**Work instructions:** Turn the items below, from the line with "Toggle the image lock icon" through the last item, into a two-column CSV with the headers "text" and "answer". Make one row per item, put each field in double quotes, and replace any line breaks inside a field with spaces.

Items for locating words and elements:

— START —

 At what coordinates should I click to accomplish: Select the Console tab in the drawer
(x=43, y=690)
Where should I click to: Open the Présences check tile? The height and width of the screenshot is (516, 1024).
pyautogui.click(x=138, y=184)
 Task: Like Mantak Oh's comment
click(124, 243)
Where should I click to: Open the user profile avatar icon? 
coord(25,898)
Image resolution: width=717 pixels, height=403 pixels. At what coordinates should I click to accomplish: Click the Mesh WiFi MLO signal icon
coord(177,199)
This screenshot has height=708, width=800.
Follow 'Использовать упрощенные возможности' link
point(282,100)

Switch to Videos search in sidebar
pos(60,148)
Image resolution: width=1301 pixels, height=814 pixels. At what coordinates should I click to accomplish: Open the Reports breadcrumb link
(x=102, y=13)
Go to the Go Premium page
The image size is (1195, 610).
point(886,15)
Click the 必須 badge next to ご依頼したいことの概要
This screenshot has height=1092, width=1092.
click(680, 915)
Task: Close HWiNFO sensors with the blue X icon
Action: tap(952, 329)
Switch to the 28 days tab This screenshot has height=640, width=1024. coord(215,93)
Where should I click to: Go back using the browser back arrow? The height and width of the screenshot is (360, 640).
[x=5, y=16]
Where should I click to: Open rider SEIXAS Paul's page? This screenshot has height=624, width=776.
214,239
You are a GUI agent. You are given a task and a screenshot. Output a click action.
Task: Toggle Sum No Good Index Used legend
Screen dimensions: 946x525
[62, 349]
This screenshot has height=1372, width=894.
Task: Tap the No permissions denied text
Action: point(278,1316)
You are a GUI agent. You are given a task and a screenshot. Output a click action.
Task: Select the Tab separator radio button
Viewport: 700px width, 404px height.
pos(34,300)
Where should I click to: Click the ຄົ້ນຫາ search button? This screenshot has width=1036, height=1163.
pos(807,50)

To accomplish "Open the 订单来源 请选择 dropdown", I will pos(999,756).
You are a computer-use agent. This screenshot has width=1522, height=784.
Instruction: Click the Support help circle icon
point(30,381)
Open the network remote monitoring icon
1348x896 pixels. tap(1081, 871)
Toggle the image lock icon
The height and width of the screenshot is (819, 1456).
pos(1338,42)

— END —

**Exercise solution:**
text,answer
"Toggle the image lock icon The height and width of the screenshot is (819, 1456).","pos(1338,42)"